◆ **Document text**
· · ·

Wednesday, March 3, 2010

Heterosexual Privilege

Walking through campus here at UW Oshkosh (and I am sure on nearly any other campus across the United States, or, in all reality, nearly every city in the United States) on notices an incredible amount of public displays of affection (PDA).

Really, it's rather sickening. Of all of the privileges I have (unfortunately they exist) as a white male, I also lack many as a (mostly) gay male (a 5 on the Kinsey scale). For the short durations of my relationships, if I were to even consider holding my boyfriend's hand, that could get me in a world of hurt. While UW Oshkosh is relatively liberal compared to some schools, there are still those that feel threatened by same-sex couples; some feel so threatened that they would even revert to violence. This is, sadly, not an unheard of event on our campus, nor many others. Just a couple years ago when the civil union vote was on the ballot, a friend of mine was literally chased through campus, just for being gay.

While I found out about that only after I came out, in hindsight, I both reveled and hated the fact that I was not out. Reveled because I was safe, hated myself for not being out because, A) I was not being true to myself, and B) I am a tough guy, and I can handle myself, as well as stick up for others. But this leads us back to that big question about heterosexual privilege. The LGBTQ community lacks so much of this wonderful privilege granted to the straight community.

· · ·

◆ **Exercise task A**
In the post on heterosexual privilege, which campus does the writer describe walking through?
The post and the rows after it are separate, unrelated material.

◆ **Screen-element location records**
· · ·

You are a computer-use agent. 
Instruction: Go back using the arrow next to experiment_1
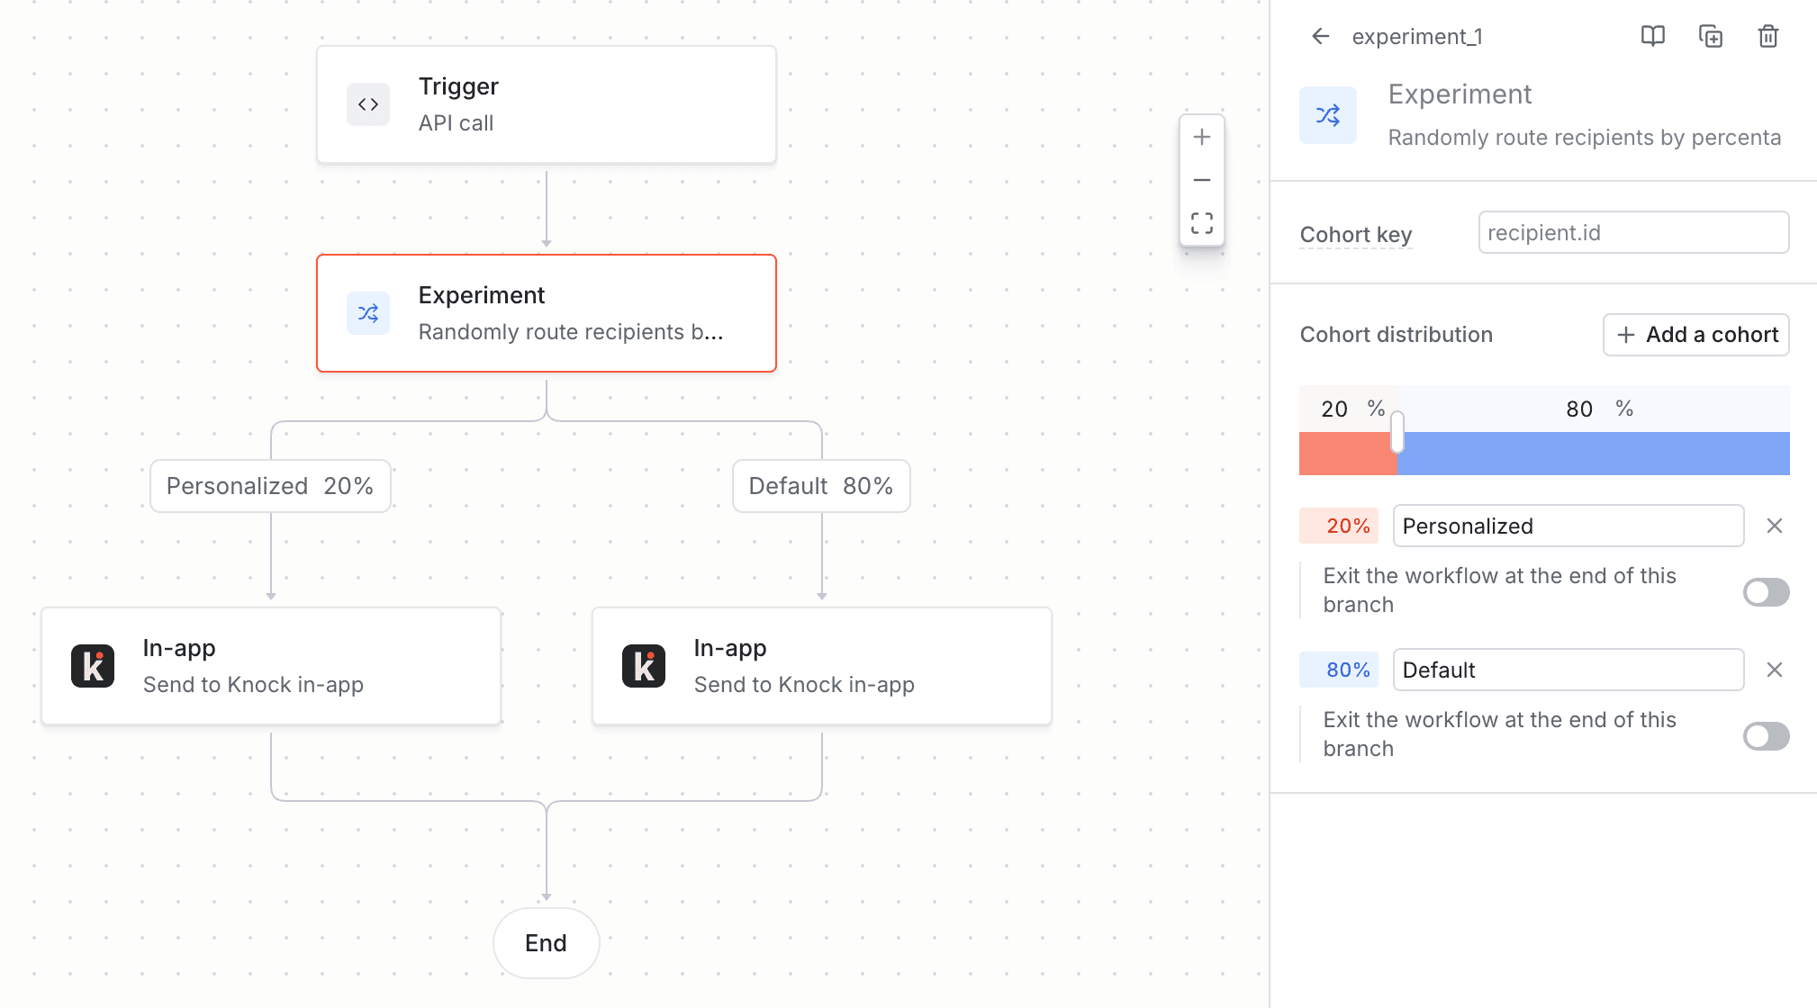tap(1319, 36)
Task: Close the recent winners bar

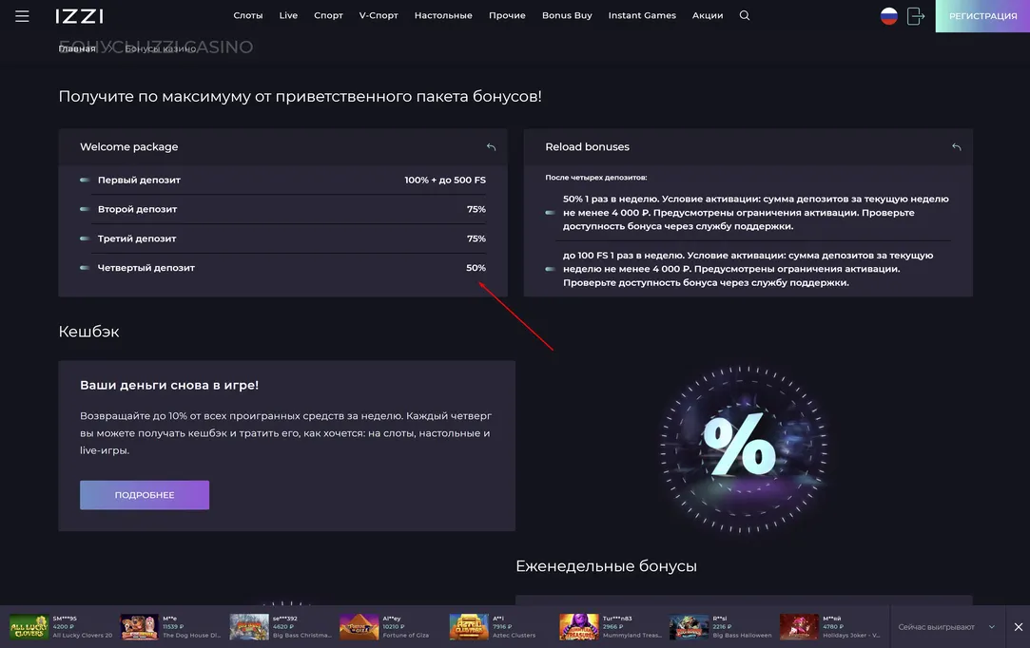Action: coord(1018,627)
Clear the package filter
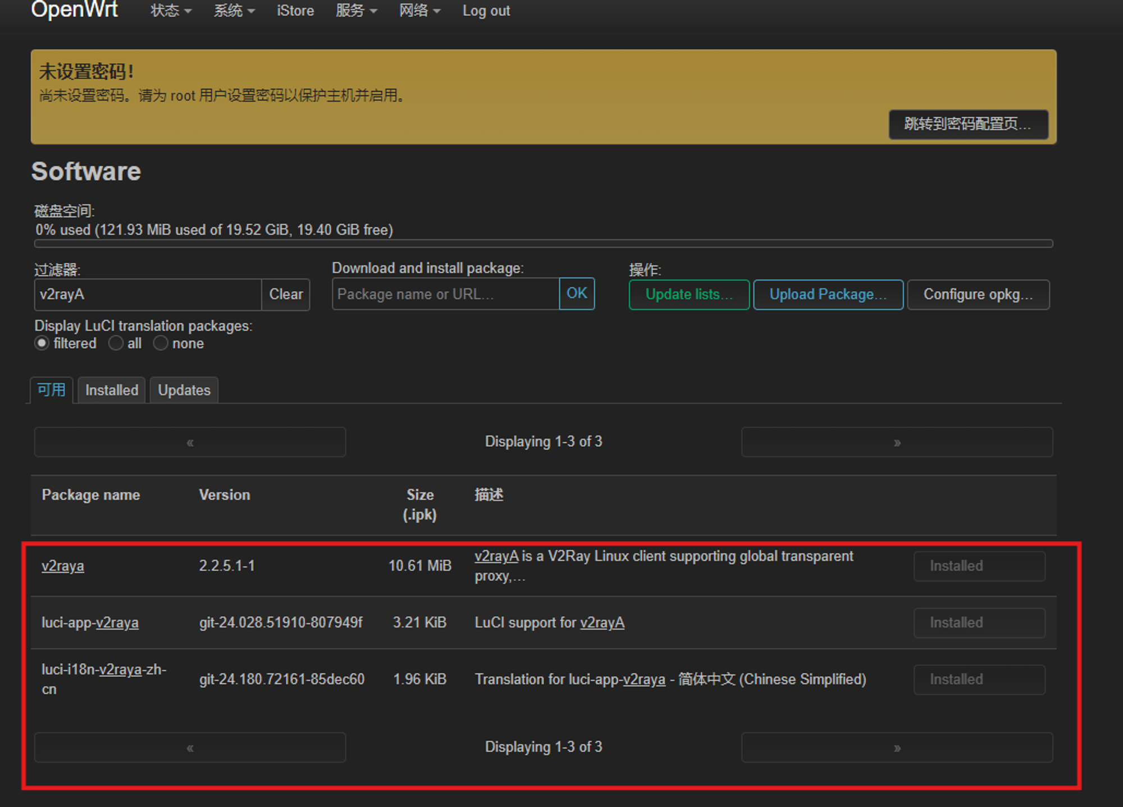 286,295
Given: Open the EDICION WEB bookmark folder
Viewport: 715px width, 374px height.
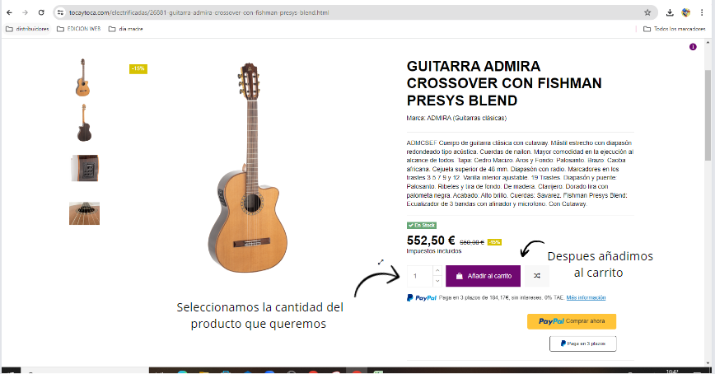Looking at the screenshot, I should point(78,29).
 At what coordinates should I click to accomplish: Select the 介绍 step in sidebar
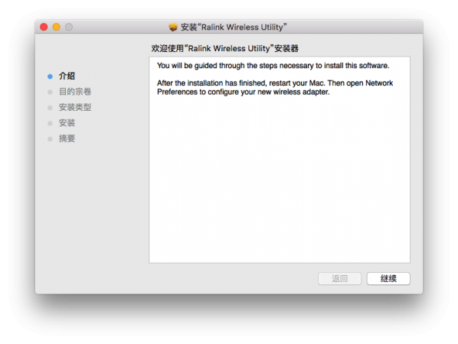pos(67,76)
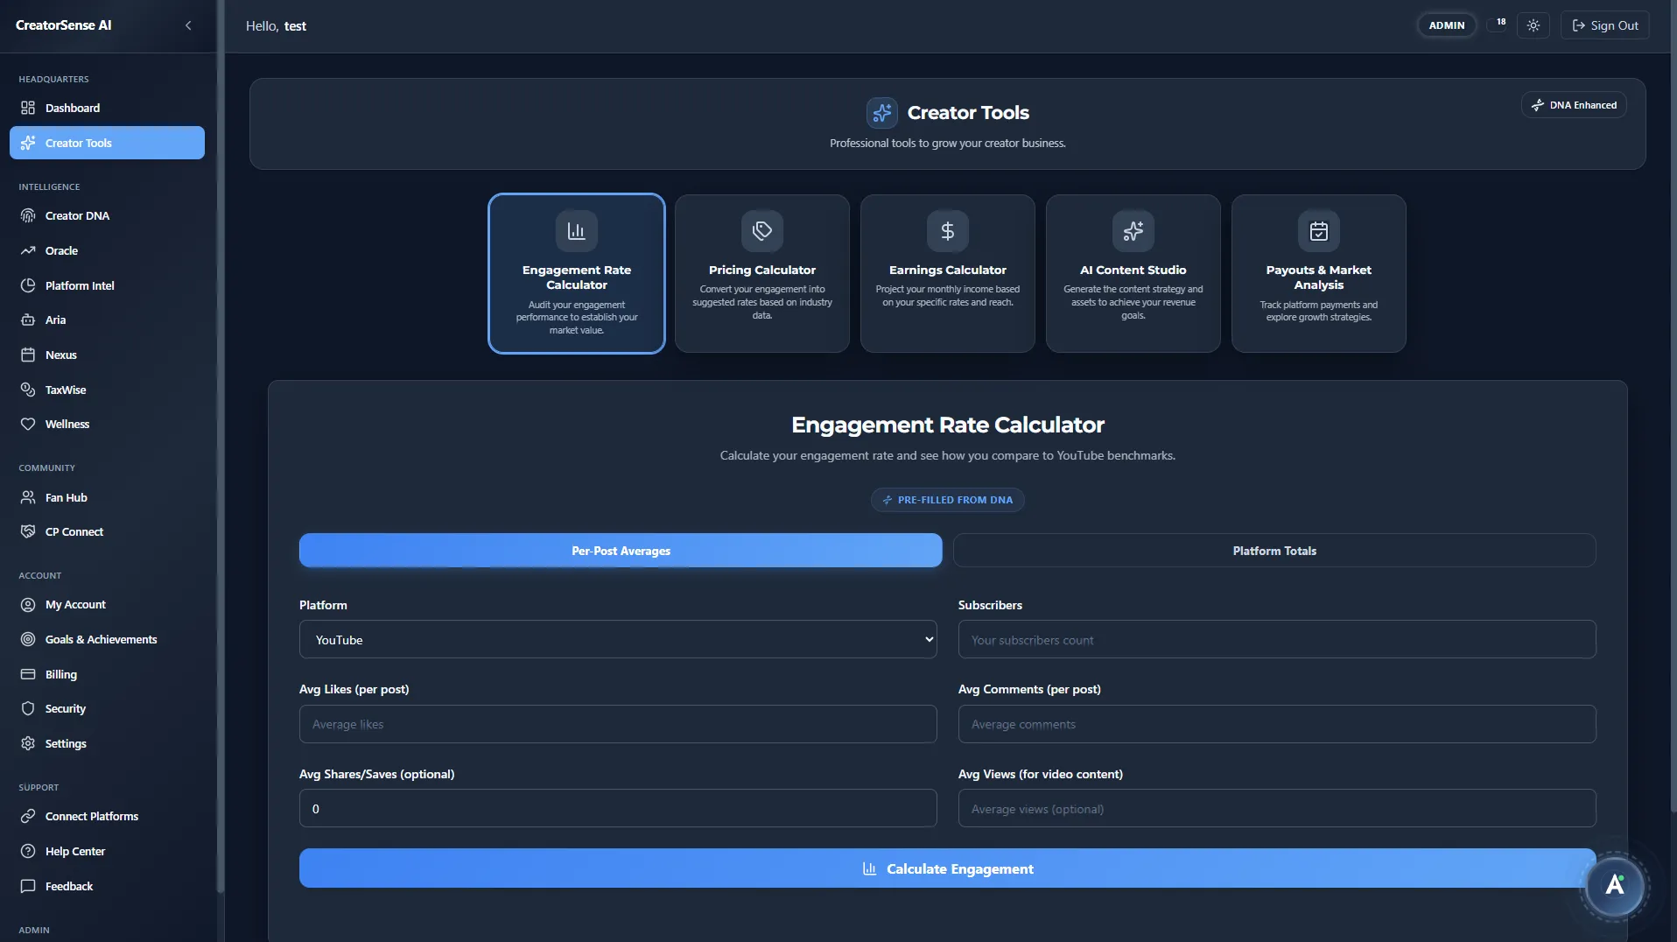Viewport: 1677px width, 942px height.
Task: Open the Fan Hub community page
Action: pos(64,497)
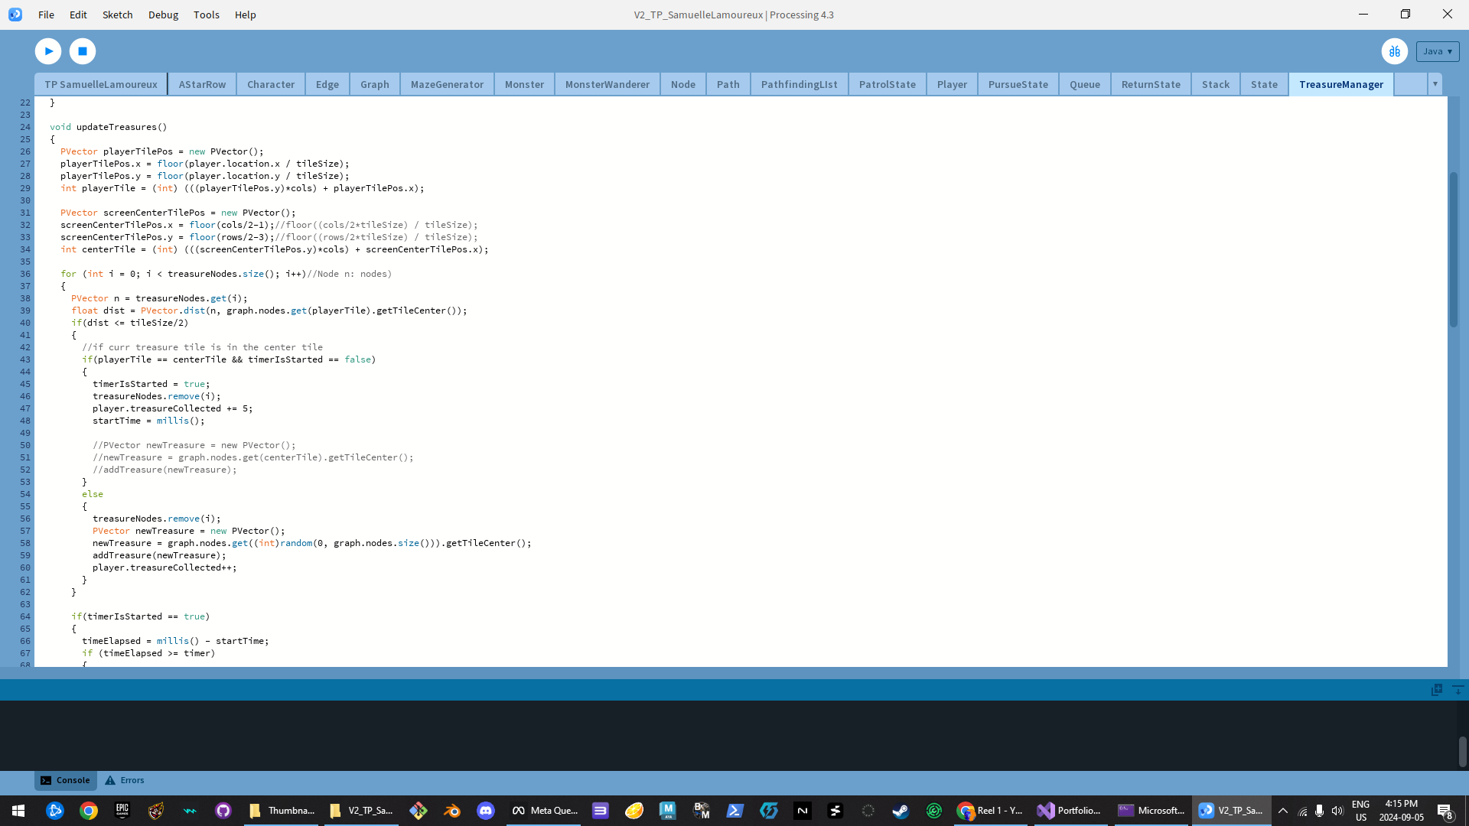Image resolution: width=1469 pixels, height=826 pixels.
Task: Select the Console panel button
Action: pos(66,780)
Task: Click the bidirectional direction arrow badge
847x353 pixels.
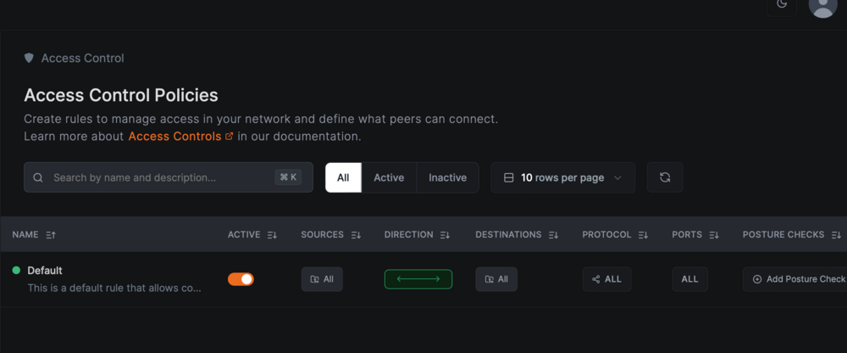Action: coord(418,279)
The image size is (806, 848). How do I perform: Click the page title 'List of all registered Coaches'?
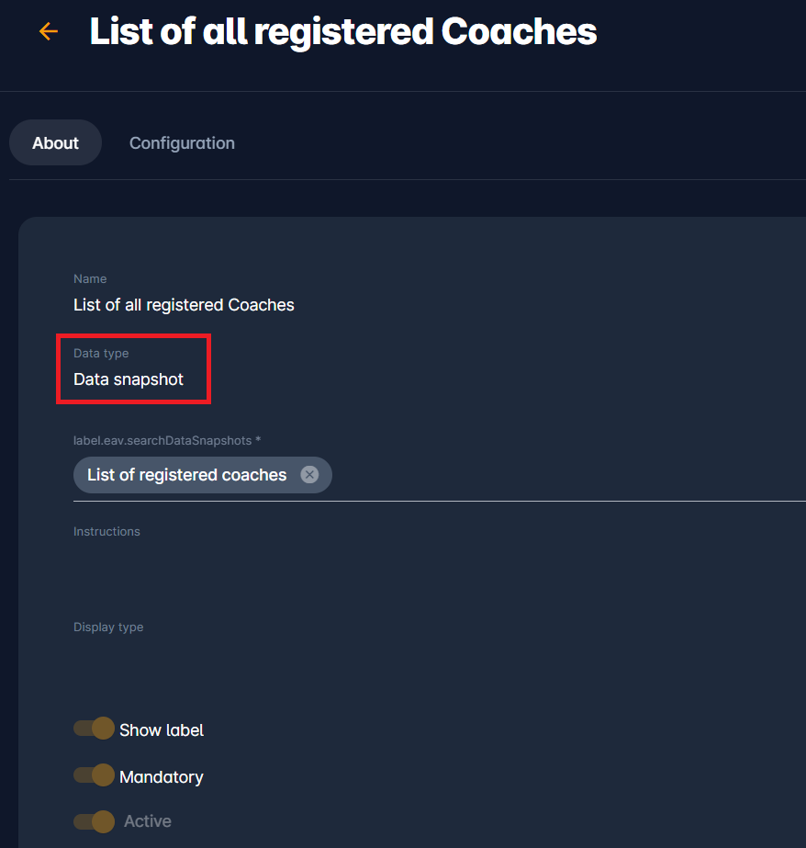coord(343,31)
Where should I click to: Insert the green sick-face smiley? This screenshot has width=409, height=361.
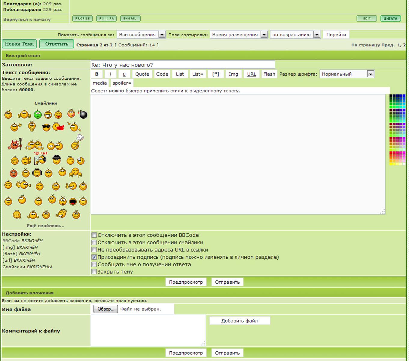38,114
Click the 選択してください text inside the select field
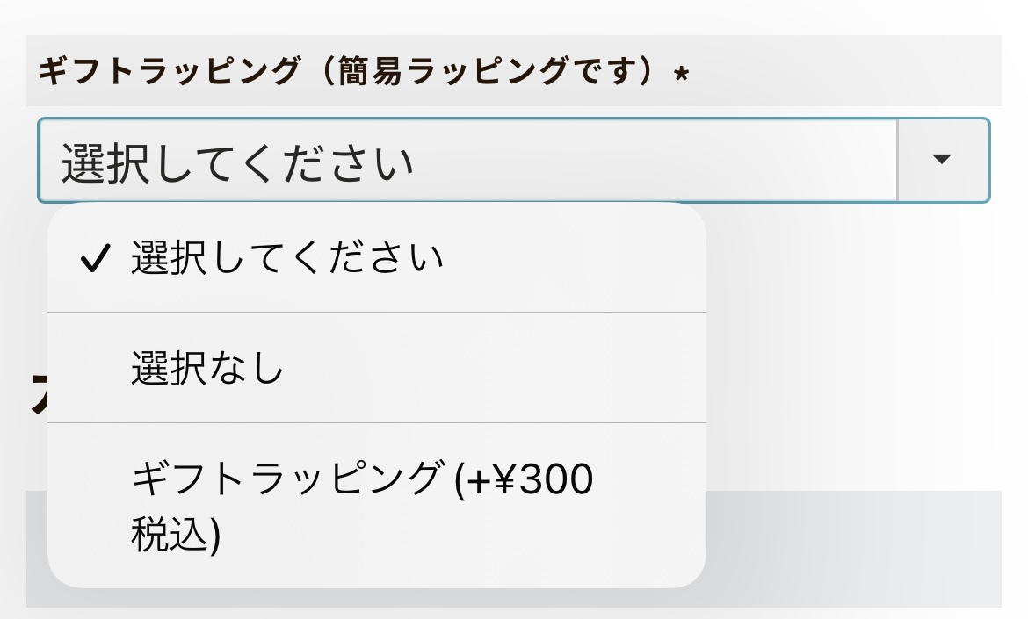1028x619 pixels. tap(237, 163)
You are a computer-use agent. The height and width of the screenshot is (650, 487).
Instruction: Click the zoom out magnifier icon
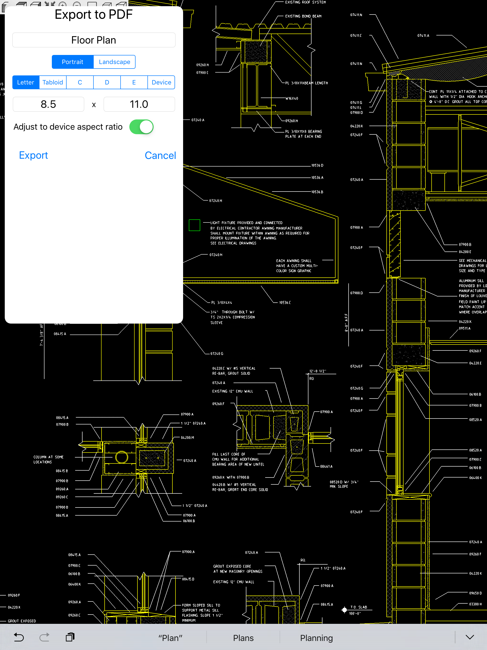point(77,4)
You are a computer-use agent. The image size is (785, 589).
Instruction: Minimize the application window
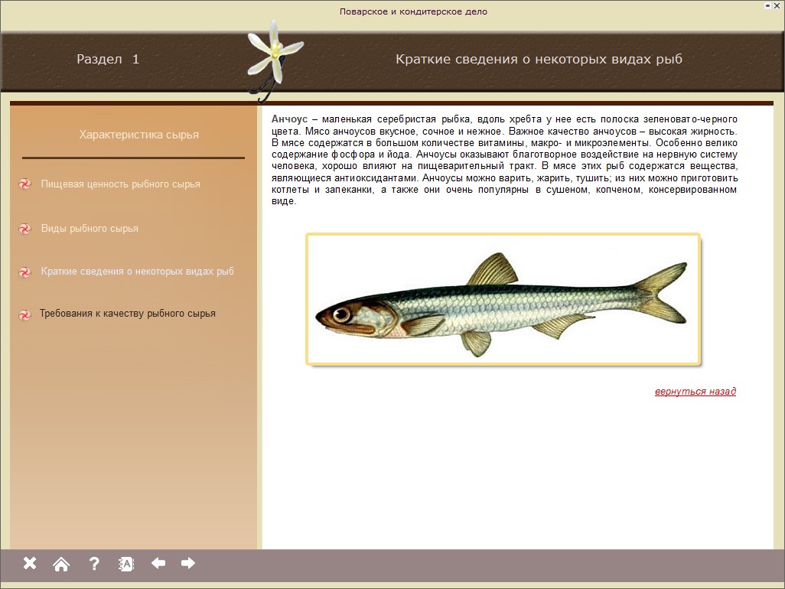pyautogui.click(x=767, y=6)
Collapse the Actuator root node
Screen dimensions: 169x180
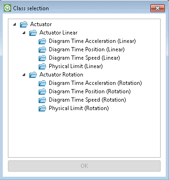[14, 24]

· · ·

◆ **Exercise task B**
Please rewrite the stretch of the rows from the line that contains "At what coordinates" through the end of the rows, replacing "Instruction" with "Step" and changing nothing else, and leave the pictures out.

◆ **Correct answer A**
UW Oshkosh

◆ **Correct answer B**
 At what coordinates should I click to accomplish: Select the 介绍 step in sidebar
pos(67,76)
Viewport: 1677px width, 942px height.
Task: Open the Fan Hub community page
Action: pos(64,497)
Image resolution: width=1469 pixels, height=826 pixels.
Task: Select the Console panel button
Action: pos(66,780)
Task: Click the bidirectional direction arrow badge
847x353 pixels.
Action: coord(418,279)
The image size is (806, 848). How do I perform: Click the page title 'List of all registered Coaches'?
coord(343,31)
Where should I click to: Insert the green sick-face smiley? This screenshot has width=409, height=361.
38,114
Click the 選択してください text inside the select field
1028x619 pixels. tap(237, 163)
You are a computer-use agent. The height and width of the screenshot is (650, 487).
Step: Click the zoom out magnifier icon
point(77,4)
You are a computer-use agent. The image size is (785, 589).
Step: Minimize the application window
pyautogui.click(x=767, y=6)
Collapse the Actuator root node
Screen dimensions: 169x180
[14, 24]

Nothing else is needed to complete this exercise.